Fora da acusação também estão antigos membros da administração executiva do BES, situação de Joaquim Goes e João Freixa, que surgem como testemunhas. Rita Cabral, que foi administradora não executiva do BES (conhecida também por ser namorada de Marcelo Rebelo de Sousa), encontra-se na lista de testemunhas. Helder Bataglia, braço-direito de Salgado para os assuntos em África, é apontado igualmente como testemunha pelos procuradores.

O Ministério Público considera ainda que conseguirá sustentar a acusação com a audição de António Ramalho, presidente do Novo Banco (que levou com a herança tóxica do BES), mas também do presidente da KPMG, Sikander Sattar. A auditora já foi, ela própria, alvo de uma condenação do Banco de Portugal pelo seu trabalho de certificação de contas do banco, antes da sua queda.

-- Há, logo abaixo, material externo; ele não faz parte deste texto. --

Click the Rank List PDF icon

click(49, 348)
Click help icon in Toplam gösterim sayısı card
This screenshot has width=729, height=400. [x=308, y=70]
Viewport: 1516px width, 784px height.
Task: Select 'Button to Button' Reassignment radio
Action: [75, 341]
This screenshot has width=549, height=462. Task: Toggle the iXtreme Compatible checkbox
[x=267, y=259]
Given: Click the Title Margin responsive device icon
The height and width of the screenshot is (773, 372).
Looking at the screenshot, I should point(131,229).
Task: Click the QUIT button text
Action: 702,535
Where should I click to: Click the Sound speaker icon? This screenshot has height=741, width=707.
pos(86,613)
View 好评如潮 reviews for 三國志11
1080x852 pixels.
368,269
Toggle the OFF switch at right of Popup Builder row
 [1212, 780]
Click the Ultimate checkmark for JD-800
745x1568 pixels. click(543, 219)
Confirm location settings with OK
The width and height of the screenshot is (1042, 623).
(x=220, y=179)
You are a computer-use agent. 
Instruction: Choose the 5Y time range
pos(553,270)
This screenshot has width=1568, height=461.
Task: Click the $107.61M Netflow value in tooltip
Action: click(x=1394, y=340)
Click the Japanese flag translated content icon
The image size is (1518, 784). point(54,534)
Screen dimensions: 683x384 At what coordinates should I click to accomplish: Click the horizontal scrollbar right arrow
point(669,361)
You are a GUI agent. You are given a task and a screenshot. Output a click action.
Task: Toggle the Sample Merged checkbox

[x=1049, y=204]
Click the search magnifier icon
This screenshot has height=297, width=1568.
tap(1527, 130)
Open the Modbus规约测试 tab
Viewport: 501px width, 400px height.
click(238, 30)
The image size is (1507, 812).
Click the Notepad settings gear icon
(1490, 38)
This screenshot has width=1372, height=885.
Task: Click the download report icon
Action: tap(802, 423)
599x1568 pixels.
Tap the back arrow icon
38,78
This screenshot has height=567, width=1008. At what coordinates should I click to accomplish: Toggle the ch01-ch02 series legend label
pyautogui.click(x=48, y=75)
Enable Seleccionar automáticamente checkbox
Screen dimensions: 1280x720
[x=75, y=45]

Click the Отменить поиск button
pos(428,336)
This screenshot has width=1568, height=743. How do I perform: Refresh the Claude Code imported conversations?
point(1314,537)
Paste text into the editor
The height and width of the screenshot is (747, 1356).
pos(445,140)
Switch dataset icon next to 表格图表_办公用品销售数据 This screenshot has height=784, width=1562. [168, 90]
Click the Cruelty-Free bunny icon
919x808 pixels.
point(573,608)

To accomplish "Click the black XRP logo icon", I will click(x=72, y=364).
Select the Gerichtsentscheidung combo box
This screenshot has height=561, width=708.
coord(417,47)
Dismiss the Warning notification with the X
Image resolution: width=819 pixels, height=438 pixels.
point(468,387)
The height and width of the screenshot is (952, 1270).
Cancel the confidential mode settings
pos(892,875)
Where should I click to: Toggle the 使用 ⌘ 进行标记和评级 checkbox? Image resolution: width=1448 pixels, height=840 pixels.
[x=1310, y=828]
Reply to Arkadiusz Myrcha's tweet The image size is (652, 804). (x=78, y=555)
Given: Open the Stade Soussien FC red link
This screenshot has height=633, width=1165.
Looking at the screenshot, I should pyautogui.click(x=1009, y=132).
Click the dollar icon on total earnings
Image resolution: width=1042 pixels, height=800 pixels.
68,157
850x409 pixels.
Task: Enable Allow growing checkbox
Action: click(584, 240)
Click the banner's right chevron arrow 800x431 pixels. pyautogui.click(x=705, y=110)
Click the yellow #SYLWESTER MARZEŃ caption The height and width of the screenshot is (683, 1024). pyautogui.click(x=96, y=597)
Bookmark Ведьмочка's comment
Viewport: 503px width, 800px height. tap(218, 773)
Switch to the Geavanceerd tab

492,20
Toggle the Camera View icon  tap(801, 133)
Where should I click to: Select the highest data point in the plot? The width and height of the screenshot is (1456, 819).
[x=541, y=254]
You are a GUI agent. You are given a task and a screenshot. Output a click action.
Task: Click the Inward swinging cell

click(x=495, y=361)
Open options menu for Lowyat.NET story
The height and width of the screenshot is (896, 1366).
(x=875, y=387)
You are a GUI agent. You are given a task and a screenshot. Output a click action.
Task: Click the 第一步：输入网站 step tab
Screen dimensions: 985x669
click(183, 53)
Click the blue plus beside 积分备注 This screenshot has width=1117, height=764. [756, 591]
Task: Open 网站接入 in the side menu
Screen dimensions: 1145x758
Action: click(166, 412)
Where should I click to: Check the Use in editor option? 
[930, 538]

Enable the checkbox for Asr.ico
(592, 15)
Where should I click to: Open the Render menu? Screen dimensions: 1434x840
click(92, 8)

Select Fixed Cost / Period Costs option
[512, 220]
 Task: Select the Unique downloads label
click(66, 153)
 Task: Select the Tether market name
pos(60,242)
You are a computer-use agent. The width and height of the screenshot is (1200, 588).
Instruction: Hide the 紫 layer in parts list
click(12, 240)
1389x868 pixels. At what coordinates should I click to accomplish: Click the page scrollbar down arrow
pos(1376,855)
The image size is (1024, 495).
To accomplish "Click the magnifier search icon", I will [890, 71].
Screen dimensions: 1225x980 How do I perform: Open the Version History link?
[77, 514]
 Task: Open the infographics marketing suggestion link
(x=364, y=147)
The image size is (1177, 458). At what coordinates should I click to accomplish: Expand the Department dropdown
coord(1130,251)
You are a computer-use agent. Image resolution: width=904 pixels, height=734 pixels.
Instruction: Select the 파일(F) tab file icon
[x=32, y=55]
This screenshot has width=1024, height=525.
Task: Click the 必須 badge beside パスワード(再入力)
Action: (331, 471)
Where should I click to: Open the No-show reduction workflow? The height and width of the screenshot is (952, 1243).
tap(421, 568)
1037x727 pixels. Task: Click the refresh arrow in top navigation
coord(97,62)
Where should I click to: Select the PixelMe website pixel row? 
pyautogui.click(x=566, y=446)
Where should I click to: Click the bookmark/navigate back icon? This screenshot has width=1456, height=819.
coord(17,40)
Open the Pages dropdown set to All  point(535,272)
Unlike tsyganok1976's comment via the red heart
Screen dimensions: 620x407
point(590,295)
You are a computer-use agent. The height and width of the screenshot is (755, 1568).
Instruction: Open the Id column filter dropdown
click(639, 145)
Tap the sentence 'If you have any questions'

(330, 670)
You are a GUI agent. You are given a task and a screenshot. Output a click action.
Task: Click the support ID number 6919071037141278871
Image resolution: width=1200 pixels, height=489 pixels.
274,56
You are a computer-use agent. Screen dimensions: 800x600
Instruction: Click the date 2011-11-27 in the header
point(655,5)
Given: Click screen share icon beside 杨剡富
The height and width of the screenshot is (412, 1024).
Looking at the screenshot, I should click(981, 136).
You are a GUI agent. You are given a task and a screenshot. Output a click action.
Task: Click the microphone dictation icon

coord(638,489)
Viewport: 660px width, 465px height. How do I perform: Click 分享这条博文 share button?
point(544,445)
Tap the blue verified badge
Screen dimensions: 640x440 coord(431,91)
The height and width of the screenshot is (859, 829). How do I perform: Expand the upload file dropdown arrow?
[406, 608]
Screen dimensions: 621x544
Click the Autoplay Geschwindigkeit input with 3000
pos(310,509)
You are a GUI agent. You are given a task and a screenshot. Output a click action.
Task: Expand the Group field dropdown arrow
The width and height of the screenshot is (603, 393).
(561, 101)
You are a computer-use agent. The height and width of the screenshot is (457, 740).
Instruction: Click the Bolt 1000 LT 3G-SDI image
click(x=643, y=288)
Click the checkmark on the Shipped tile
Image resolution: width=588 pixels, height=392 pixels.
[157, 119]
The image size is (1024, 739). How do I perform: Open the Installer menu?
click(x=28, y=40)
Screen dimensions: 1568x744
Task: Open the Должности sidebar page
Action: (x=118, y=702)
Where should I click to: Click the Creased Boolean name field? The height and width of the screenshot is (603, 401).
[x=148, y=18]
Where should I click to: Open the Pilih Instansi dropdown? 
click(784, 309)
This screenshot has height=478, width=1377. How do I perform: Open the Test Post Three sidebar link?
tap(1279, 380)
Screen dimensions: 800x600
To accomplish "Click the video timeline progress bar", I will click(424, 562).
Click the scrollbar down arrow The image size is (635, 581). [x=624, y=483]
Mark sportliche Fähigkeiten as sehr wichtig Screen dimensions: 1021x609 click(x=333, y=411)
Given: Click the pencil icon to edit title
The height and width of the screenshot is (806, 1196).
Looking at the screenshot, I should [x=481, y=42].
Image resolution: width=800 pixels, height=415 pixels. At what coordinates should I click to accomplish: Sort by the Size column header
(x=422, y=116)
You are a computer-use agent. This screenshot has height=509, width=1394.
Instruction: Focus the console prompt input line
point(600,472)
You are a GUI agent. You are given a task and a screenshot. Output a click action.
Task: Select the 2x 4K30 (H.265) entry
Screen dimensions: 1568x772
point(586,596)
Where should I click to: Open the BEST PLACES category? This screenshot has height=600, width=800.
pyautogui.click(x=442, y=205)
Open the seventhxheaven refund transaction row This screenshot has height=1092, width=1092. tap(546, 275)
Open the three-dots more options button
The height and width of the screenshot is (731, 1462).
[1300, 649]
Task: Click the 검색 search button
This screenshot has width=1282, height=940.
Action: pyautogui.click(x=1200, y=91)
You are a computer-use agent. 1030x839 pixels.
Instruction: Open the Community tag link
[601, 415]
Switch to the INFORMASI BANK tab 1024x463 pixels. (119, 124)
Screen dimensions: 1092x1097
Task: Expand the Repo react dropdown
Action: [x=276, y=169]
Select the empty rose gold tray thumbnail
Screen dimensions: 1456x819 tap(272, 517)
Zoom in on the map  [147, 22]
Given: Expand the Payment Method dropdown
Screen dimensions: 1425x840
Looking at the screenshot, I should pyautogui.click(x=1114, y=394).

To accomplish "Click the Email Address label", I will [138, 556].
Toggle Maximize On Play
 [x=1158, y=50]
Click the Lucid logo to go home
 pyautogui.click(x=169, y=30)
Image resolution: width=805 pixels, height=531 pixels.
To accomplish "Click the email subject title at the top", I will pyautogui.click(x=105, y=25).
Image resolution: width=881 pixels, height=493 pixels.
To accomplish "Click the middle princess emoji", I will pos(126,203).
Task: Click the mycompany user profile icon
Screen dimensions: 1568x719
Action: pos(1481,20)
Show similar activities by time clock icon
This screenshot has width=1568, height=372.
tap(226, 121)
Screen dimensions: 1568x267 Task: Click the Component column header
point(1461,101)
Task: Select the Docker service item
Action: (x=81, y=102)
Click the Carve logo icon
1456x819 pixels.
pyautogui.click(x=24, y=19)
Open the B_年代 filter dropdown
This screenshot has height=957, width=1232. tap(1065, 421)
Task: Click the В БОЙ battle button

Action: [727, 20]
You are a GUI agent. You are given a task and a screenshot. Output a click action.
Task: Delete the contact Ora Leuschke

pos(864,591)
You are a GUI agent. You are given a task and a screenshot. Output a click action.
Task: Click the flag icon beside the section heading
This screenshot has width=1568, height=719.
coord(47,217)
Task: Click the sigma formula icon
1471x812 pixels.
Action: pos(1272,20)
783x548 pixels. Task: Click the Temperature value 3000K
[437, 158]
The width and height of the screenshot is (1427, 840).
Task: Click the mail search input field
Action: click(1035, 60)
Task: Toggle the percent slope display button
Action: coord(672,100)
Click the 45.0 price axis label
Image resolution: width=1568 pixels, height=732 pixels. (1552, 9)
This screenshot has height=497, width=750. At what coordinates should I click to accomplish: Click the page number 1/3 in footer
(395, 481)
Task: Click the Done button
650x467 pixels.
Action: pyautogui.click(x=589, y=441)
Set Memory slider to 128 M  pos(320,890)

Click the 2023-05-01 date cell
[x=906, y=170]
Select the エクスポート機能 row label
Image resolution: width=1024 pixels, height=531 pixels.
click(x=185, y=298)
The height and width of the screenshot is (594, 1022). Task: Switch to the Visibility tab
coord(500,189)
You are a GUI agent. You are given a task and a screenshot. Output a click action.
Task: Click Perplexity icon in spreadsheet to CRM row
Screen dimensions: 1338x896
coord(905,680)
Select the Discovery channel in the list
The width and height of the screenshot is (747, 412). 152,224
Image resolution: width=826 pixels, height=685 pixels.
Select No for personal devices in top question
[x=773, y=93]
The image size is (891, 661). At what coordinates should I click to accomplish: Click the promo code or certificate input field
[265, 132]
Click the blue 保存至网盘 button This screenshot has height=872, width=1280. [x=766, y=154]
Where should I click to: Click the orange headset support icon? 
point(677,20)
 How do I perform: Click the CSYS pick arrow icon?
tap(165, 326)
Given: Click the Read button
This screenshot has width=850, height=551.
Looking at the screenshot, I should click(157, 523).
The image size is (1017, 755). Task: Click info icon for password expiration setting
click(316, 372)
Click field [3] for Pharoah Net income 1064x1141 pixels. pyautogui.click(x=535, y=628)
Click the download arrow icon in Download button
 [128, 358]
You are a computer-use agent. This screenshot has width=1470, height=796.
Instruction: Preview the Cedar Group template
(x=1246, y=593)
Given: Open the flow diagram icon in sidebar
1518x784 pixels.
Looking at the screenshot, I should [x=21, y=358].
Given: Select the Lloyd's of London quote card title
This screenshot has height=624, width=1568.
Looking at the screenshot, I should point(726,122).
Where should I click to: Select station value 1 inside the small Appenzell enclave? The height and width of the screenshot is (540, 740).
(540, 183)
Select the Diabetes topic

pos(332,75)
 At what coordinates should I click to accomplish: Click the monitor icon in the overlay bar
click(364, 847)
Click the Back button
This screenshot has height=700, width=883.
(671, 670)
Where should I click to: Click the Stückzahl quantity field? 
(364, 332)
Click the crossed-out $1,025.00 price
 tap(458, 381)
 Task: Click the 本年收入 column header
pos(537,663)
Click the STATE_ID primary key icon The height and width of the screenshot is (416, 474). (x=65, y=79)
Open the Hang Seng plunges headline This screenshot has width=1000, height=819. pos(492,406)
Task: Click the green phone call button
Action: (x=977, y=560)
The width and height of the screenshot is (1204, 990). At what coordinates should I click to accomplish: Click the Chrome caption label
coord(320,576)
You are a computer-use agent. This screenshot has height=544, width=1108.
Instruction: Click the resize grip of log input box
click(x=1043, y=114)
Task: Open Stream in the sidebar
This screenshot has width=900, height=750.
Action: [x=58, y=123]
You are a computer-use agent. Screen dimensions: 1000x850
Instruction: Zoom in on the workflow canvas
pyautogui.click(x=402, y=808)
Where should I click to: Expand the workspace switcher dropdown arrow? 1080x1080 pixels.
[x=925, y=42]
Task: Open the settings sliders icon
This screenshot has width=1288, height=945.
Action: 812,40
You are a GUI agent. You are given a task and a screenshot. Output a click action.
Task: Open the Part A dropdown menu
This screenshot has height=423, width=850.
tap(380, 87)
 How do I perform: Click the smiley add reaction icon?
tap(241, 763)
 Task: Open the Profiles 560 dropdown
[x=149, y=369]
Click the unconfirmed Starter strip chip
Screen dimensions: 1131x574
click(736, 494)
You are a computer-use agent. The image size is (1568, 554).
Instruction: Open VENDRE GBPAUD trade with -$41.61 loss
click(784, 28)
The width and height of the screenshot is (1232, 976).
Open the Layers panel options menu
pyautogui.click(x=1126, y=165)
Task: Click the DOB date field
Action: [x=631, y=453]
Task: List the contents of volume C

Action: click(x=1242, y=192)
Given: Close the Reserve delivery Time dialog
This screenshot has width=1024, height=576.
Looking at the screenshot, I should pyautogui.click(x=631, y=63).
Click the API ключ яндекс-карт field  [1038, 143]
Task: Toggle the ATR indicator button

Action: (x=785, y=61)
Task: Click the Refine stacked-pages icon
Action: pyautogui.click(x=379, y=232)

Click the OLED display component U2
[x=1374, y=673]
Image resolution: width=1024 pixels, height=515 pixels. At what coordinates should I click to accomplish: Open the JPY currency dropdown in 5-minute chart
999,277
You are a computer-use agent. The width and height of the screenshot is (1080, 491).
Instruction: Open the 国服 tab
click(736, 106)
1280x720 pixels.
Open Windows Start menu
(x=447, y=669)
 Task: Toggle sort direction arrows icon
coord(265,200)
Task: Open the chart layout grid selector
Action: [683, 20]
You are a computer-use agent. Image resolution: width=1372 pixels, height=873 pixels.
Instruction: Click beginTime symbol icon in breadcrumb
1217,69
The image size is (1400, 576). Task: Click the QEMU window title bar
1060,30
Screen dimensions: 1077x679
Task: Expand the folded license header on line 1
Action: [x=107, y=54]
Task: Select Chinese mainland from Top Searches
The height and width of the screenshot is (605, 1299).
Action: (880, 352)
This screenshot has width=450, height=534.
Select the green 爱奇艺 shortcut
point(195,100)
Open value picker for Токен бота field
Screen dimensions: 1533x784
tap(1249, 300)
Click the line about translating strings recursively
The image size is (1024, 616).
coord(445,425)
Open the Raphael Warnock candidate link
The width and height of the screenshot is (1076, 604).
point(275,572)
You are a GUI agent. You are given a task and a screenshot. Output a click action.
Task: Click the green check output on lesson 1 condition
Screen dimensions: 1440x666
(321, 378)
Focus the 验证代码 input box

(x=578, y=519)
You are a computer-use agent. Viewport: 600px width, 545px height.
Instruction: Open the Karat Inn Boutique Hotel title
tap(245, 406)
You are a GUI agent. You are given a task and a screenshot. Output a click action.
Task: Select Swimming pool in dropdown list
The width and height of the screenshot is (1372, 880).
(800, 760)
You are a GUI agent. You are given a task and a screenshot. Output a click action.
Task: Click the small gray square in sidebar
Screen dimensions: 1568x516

Dos 25 acusados pelo Ministério Público, 18 são pessoas individuais, sendo que uma parte relevante são membros ligados ao departamento financeiro do antigo BES: Morais Pires, o administrador com o pelouro, e Isabel Almeida, a diretora.

Nota ainda para a indicação como testemunha de José Guilherme, o construtor civil da Amadora que ofereceu 14 milhões de euros ao ex-banqueiro, uma oferta polémica, então justificada como uma liberalidade, pela ajuda dada pelo ex-banqueiro.

O processo cuja acusação foi agora alvo de despacho não é o único em torno do GES e BES, sendo que houve extração de certidões para que se realizem outros inquéritos, como os alegados pagamentos ligados a políticos da Venezuela.

Em relação a este caso que agora conhece a acusação, há agora um caminho pela frente: poderá ser pedida a instrução, com os acusados a tentarem evitar a ida a julgamento. A defesa de Salgado já reagiu, defendendo que não praticou qualquer crime - o Ministério Público aponta-lhe 65 crimes, um deles de liderar uma associação criminosa.